Unfortunately, magical enemy knowledge of my location is something that happens all the time in The Last of Us.  The reason I titled this article the way I did is specifically because of how I felt about the AI that controls the Clickers.  These are infected humans whose faces have been overgrown by the fungal infection, rendering them blind.  They navigate only by sound, so if you move very slowly past them, they won’t even know you’re there.  Except sometimes they do.  During first section of game with multiple clickers, in the subway adjust area, I would hold perfectly still while a clicker made its rounds.  I was literally not touching any buttons on the controller, but every third of fourth time, the clicker walking past would suddenly freak out and sprint at me and kill me.  The rest of the time, despite me doing the exact same thing, it would walk right past.  I would love to know what in the coding caused this.

Then there’s the generator under the hotel.  The second I saw that thing, I knew that starting it would cause infected to hear it and come running to kill me.  So first I swept the area.  It was empty.  So I went to scavenge supplies.  When I picked up the key card in the closet, two runners sprinted at me.  I was standing still, making no noise, but they knew where I was.  So I swept the area again.  There is only one door into the place and it can’t be opened without the power on.  So I’m safe, right.  So I go start the generator and immediately 4 stalkers and a bloater (various types of infected enemies) come running in to kill me.  Once again (because this is not my first play-through), I’ve taken the precaution of moving away from the generator right away and making no noise.  The stalkers run down to the generator to investigate the noise, then immediately run back up the ramp, turn two corners and find me hiding in a closet as though I had a homing beacon attached to me.  I was smart enough to plan for the scenario and the game has straight-up punished me for it.  Thanks so much, Naughty Dog game designers.

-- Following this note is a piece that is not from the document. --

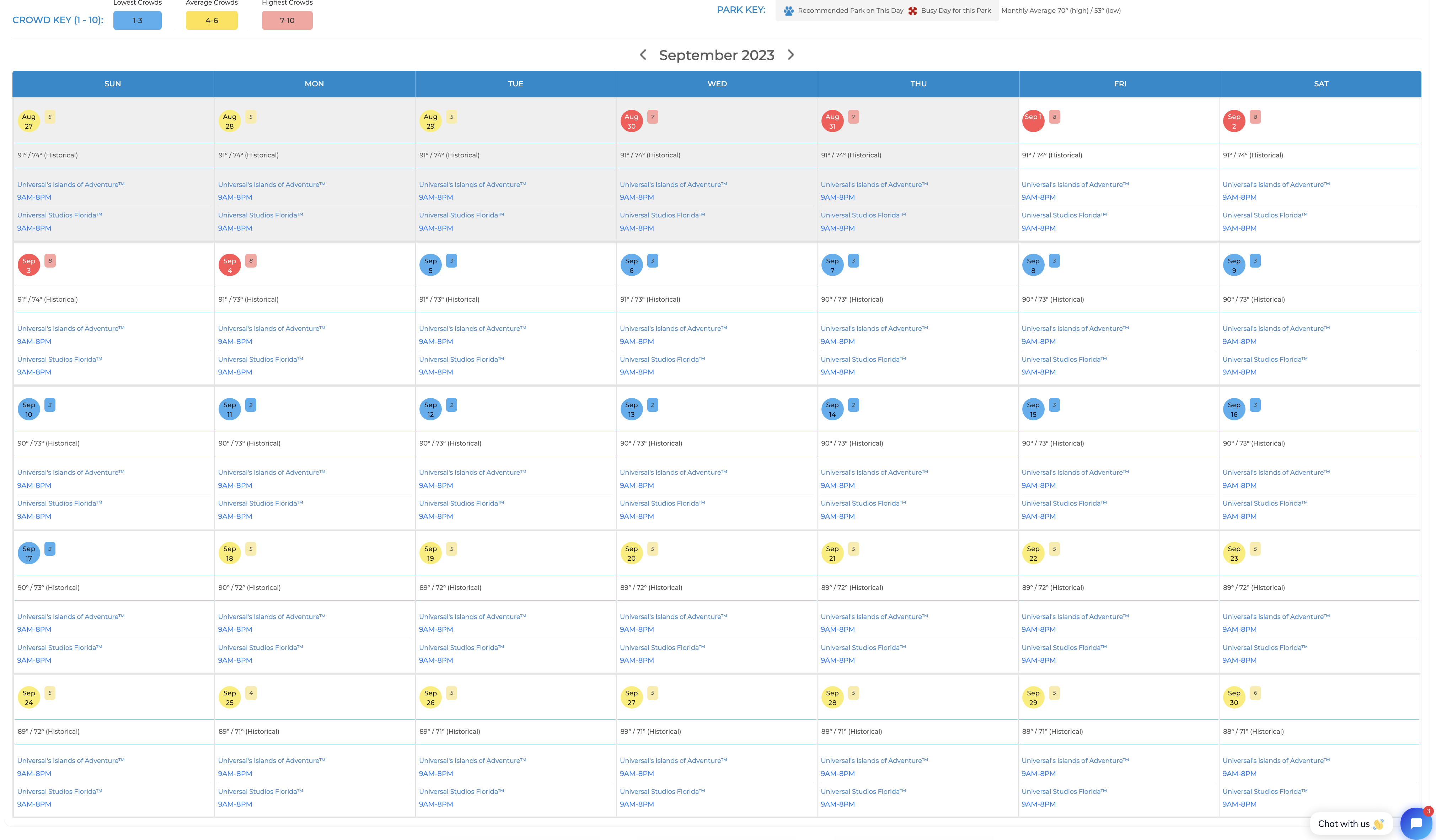This screenshot has height=840, width=1436.
Task: Click the yellow 4-6 Average Crowds swatch
Action: click(212, 21)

This is a post about difficulty in games.  Specifically, I’ve realized that when I want to really evaluate the mechanics of a game, the best way to do it is to see how it holds up on the hardest difficulty.  Playing The Last of Us on its hardest difficulty while pursuing the platinum trophy caused the game to some cracks.  Its always strange to me because there are some games, like the remake of 007: Goldeneye for Wii that get better and better when you dig into them (I fully recommend the time trial and Classic difficulty modes in that game.  It encourages abuse of AI and enemy spawns in extremely clever ways, actually embracing the limits of scripted AI design to make the game more fun) while others show the limits of their scalability, the worst offender of which is probably Call of Duty (playing those campaigns on Veteran difficulty is just straight up not fun.  When any stray bullet can kill you in a game all about over the top criss-crossing bullet hell, you will die a lot, no matter how good you are, and no matter if it isn’t your fault).  It would just be nice if a developer as dedicated to putting realistic polish on a game as Naughty Dog would find a way to organize their AI and gameplay scenarios so that the play doesn’t feel punished for using their head and playing smart.